Requirement> Copy word for word the data between the lines holding "Viewport: 762px width, 629px" and "The height and", inclusive, and leave the pictures out.

Input records>

*-*-*

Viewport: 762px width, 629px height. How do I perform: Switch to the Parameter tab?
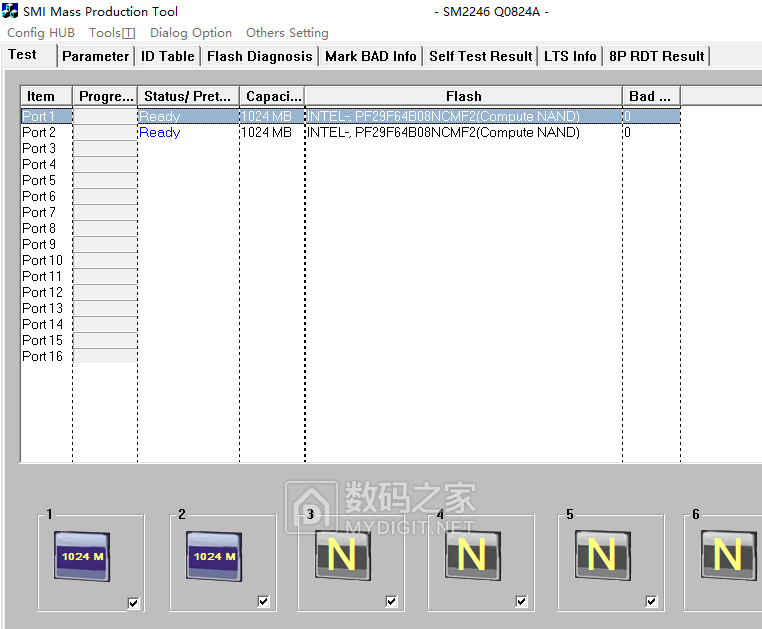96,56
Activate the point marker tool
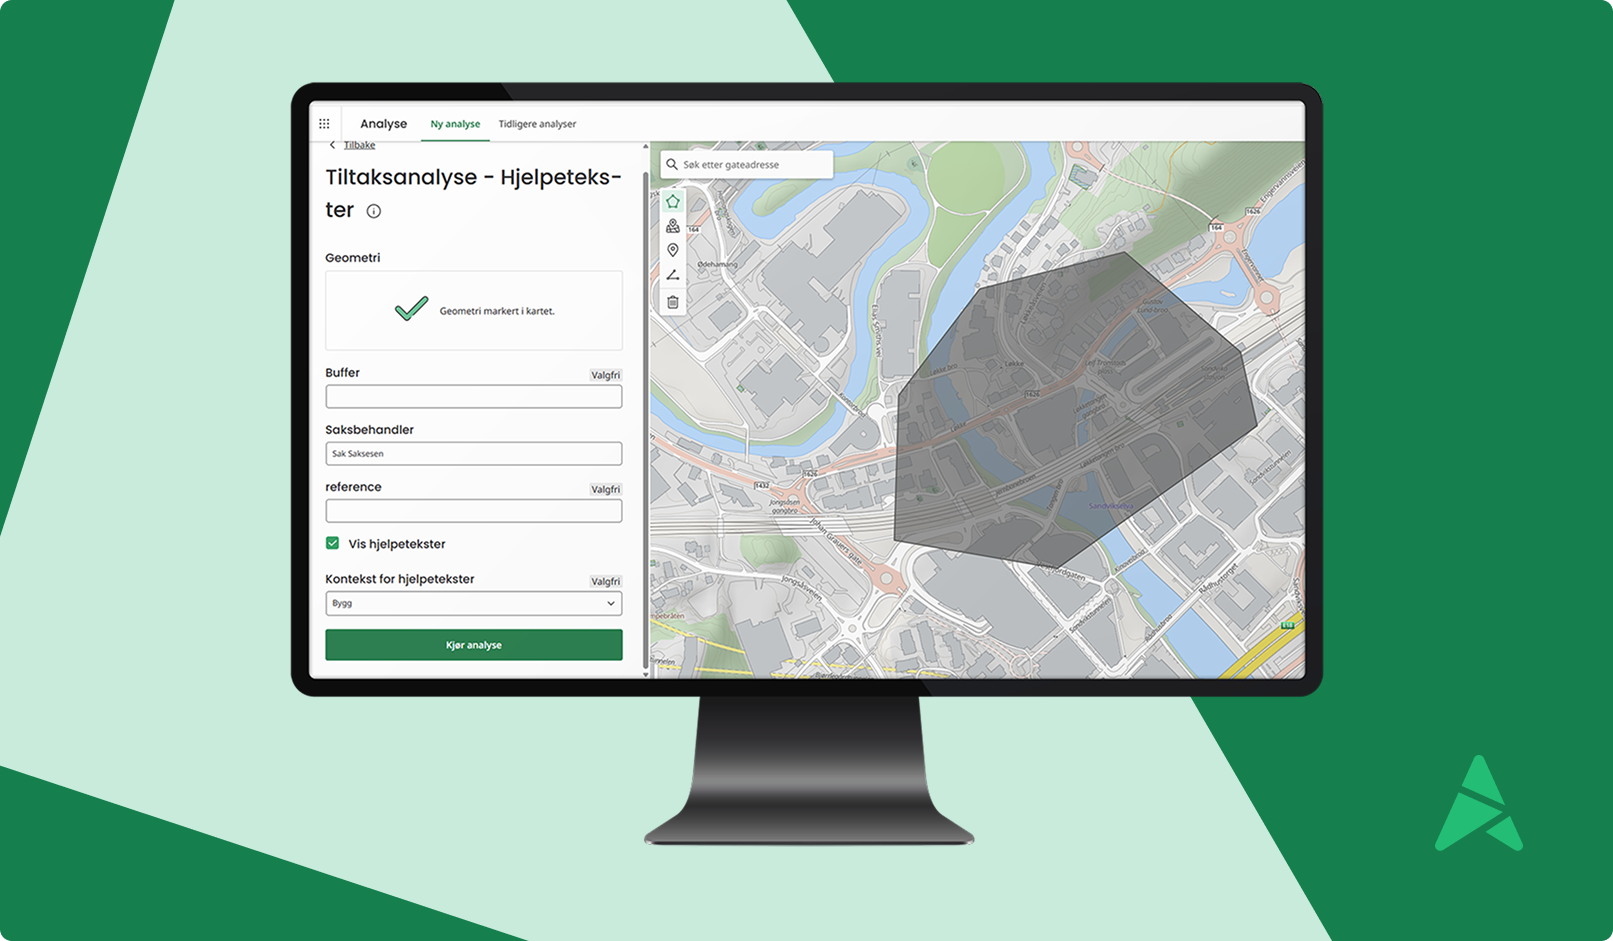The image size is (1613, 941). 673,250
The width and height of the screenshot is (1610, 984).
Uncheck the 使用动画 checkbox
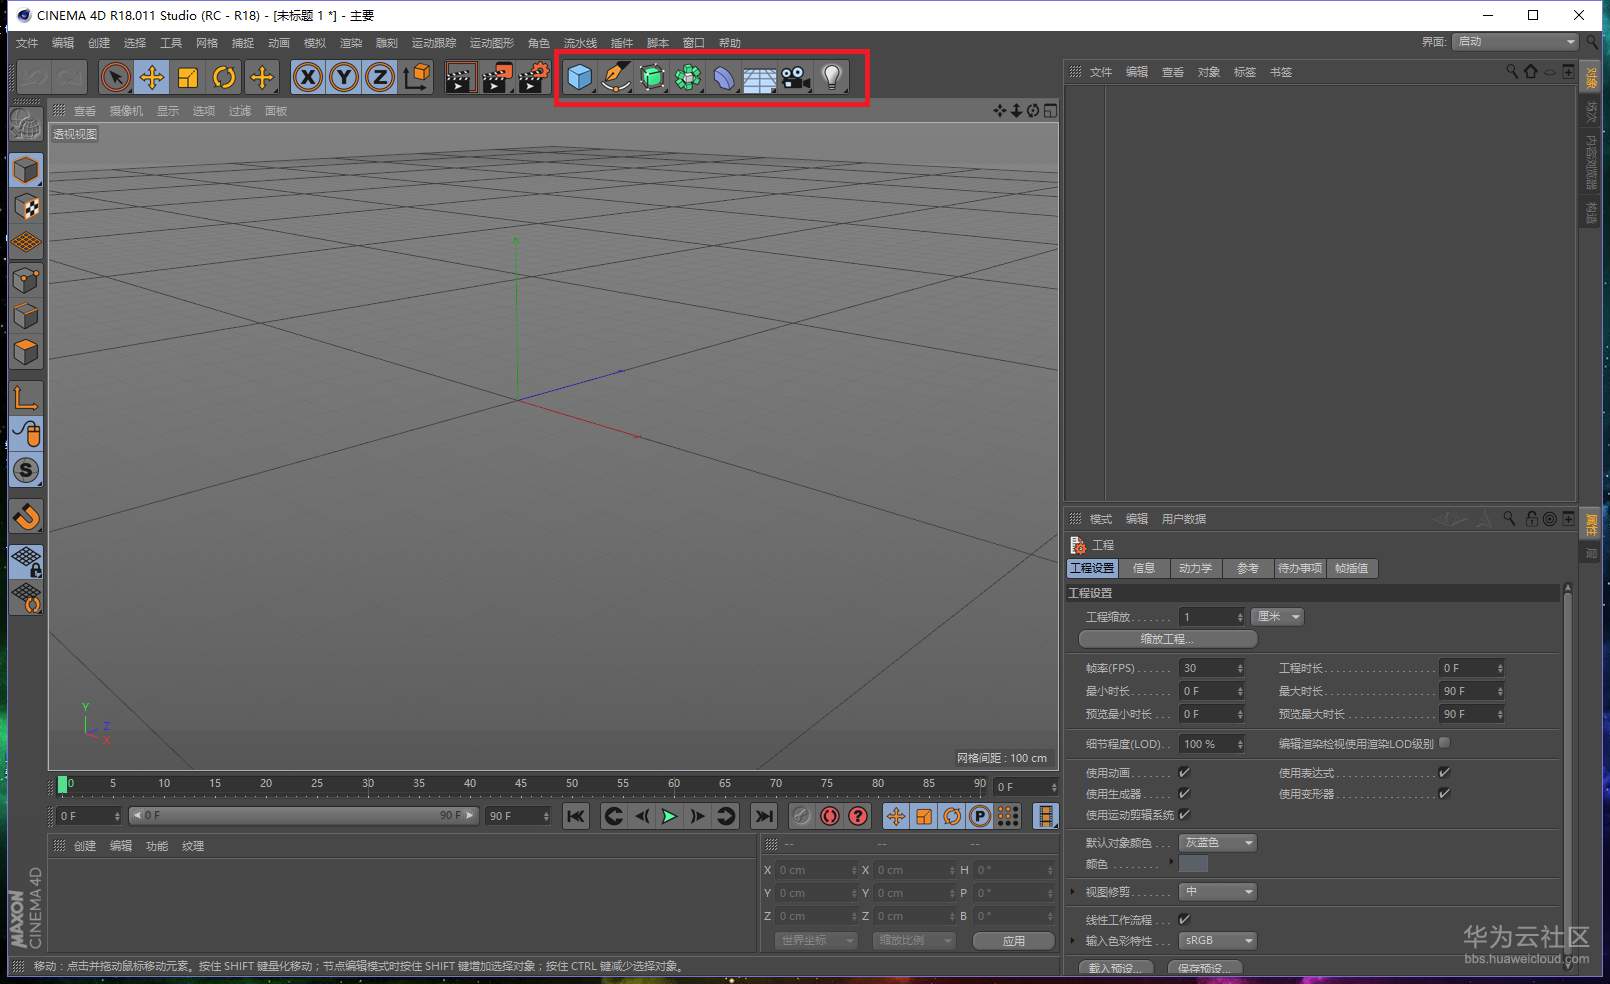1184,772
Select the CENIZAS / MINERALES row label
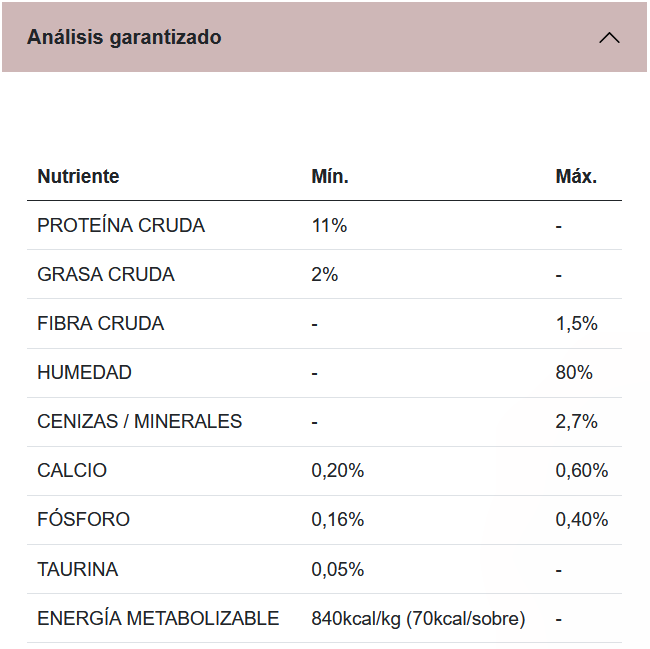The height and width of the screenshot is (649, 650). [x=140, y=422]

*-*-*

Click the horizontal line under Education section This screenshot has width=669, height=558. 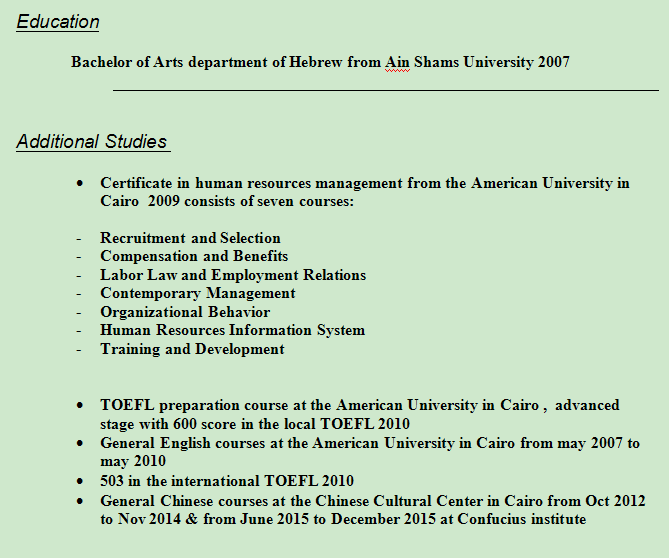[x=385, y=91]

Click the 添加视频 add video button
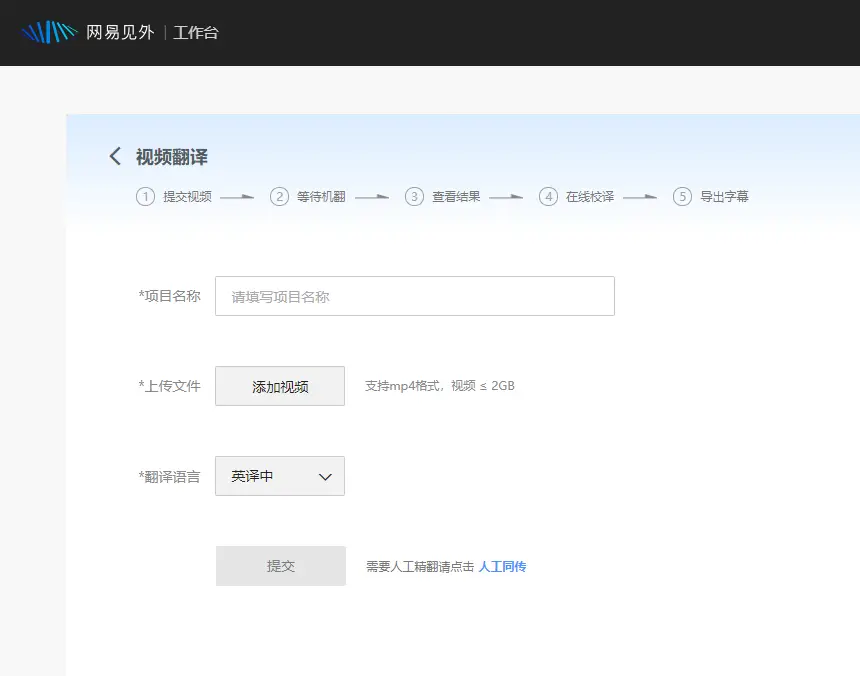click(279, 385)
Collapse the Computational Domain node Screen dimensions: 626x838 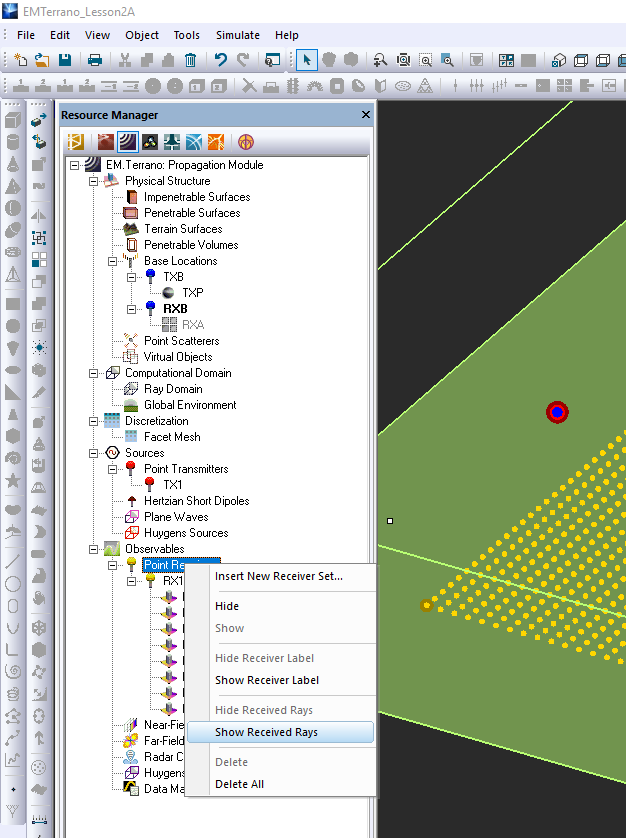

*-*-*

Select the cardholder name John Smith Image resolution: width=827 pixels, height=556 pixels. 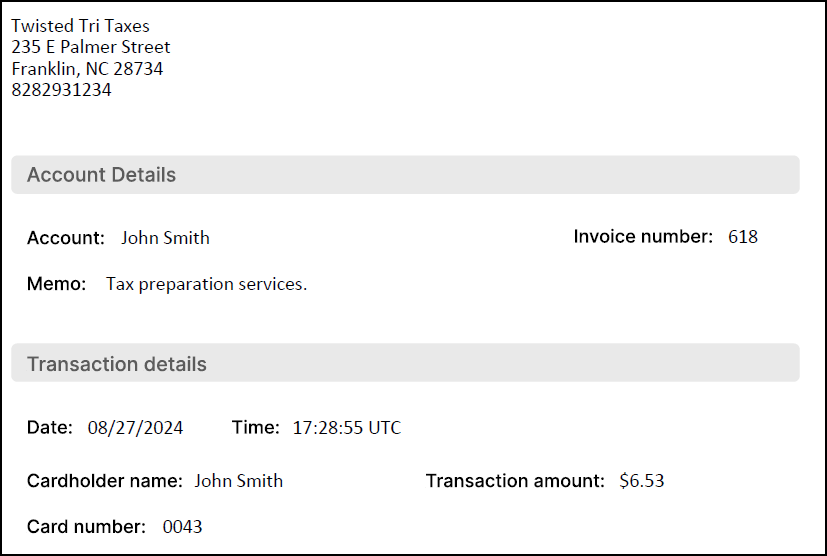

*-*-*

Written solution>
Viewport: 762px width, 629px height. How do I perform: Switch to the Parameter tab?
96,56
Activate the point marker tool
The image size is (1613, 941). 673,250
The width and height of the screenshot is (1610, 984).
Uncheck the 使用动画 checkbox
1184,772
Select the CENIZAS / MINERALES row label
The height and width of the screenshot is (649, 650). [x=140, y=422]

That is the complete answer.